■ Exercise ■
Please repeat each line of the data exactly, with nothing left out.

■ Data extracted from a collection ■
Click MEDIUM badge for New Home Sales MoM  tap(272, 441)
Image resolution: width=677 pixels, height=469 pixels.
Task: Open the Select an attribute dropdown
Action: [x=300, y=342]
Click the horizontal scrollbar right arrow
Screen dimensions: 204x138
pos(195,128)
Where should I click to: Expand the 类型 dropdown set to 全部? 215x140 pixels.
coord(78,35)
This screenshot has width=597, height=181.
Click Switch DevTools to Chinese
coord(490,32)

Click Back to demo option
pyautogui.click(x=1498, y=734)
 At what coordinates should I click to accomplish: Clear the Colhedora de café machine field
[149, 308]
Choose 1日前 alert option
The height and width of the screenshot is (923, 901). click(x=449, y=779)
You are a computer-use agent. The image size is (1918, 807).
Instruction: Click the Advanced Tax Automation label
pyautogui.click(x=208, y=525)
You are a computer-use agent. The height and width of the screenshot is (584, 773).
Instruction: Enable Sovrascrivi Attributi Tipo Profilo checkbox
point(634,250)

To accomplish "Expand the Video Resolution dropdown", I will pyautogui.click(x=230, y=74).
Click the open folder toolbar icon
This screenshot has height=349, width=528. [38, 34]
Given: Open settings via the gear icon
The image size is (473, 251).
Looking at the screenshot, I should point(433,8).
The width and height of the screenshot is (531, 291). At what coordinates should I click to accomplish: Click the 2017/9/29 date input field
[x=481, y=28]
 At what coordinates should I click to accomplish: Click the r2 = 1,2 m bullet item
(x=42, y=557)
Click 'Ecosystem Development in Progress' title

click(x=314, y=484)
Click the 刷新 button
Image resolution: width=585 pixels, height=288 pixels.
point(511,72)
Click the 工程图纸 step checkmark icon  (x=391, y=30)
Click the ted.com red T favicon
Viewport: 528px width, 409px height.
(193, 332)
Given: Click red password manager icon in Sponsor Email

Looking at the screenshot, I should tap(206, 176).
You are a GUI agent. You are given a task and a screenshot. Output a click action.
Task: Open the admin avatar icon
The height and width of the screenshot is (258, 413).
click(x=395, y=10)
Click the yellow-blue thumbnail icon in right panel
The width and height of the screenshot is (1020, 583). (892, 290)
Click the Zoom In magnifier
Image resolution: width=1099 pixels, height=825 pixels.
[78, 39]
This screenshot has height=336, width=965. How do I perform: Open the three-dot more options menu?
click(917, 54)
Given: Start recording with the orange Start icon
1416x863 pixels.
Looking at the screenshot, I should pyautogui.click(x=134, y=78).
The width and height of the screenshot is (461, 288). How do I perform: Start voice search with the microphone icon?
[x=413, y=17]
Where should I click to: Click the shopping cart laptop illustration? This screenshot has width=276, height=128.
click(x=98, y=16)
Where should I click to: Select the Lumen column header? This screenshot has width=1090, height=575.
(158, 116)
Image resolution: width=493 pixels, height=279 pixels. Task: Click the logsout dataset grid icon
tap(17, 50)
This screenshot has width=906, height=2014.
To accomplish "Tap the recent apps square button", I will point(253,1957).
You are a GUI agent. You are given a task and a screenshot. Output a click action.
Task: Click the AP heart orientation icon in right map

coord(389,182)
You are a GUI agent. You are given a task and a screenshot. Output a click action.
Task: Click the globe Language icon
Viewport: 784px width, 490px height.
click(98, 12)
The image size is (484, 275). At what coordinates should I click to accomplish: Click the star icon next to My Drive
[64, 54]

■ Solved exercise ■
Click MEDIUM badge for New Home Sales MoM  tap(272, 441)
Image resolution: width=677 pixels, height=469 pixels.
Task: Open the Select an attribute dropdown
Action: [x=300, y=342]
Click the horizontal scrollbar right arrow
Screen dimensions: 204x138
pos(195,128)
Where should I click to: Expand the 类型 dropdown set to 全部? 215x140 pixels.
coord(78,35)
This screenshot has width=597, height=181.
Click Switch DevTools to Chinese
coord(490,32)

Click Back to demo option
pyautogui.click(x=1498, y=734)
 At what coordinates should I click to accomplish: Clear the Colhedora de café machine field
[149, 308]
Choose 1日前 alert option
The height and width of the screenshot is (923, 901). click(x=449, y=779)
You are a computer-use agent. The image size is (1918, 807).
Instruction: Click the Advanced Tax Automation label
pyautogui.click(x=208, y=525)
You are a computer-use agent. The height and width of the screenshot is (584, 773).
Instruction: Enable Sovrascrivi Attributi Tipo Profilo checkbox
point(634,250)

To accomplish "Expand the Video Resolution dropdown", I will pyautogui.click(x=230, y=74).
Click the open folder toolbar icon
This screenshot has height=349, width=528. [38, 34]
Given: Open settings via the gear icon
The image size is (473, 251).
Looking at the screenshot, I should point(433,8).
The width and height of the screenshot is (531, 291). At what coordinates should I click to accomplish: Click the 2017/9/29 date input field
[x=481, y=28]
 At what coordinates should I click to accomplish: Click the r2 = 1,2 m bullet item
(x=42, y=557)
Click 'Ecosystem Development in Progress' title

click(x=314, y=484)
Click the 刷新 button
Image resolution: width=585 pixels, height=288 pixels.
point(511,72)
Click the 工程图纸 step checkmark icon  (x=391, y=30)
Click the ted.com red T favicon
Viewport: 528px width, 409px height.
(193, 332)
Given: Click red password manager icon in Sponsor Email

Looking at the screenshot, I should tap(206, 176).
You are a GUI agent. You are given a task and a screenshot. Output a click action.
Task: Open the admin avatar icon
The height and width of the screenshot is (258, 413).
click(x=395, y=10)
Click the yellow-blue thumbnail icon in right panel
The width and height of the screenshot is (1020, 583). (892, 290)
Click the Zoom In magnifier
Image resolution: width=1099 pixels, height=825 pixels.
[78, 39]
This screenshot has height=336, width=965. How do I perform: Open the three-dot more options menu?
click(917, 54)
Given: Start recording with the orange Start icon
1416x863 pixels.
Looking at the screenshot, I should pyautogui.click(x=134, y=78).
The width and height of the screenshot is (461, 288). How do I perform: Start voice search with the microphone icon?
[x=413, y=17]
Where should I click to: Click the shopping cart laptop illustration? This screenshot has width=276, height=128.
click(x=98, y=16)
Where should I click to: Select the Lumen column header? This screenshot has width=1090, height=575.
(158, 116)
Image resolution: width=493 pixels, height=279 pixels. Task: Click the logsout dataset grid icon
tap(17, 50)
This screenshot has width=906, height=2014.
To accomplish "Tap the recent apps square button", I will point(253,1957).
You are a GUI agent. You are given a task and a screenshot. Output a click action.
Task: Click the AP heart orientation icon in right map

coord(389,182)
You are a GUI agent. You are given a task and a screenshot. Output a click action.
Task: Click the globe Language icon
Viewport: 784px width, 490px height.
click(98, 12)
The image size is (484, 275). At what coordinates should I click to accomplish: Click the star icon next to My Drive
[64, 54]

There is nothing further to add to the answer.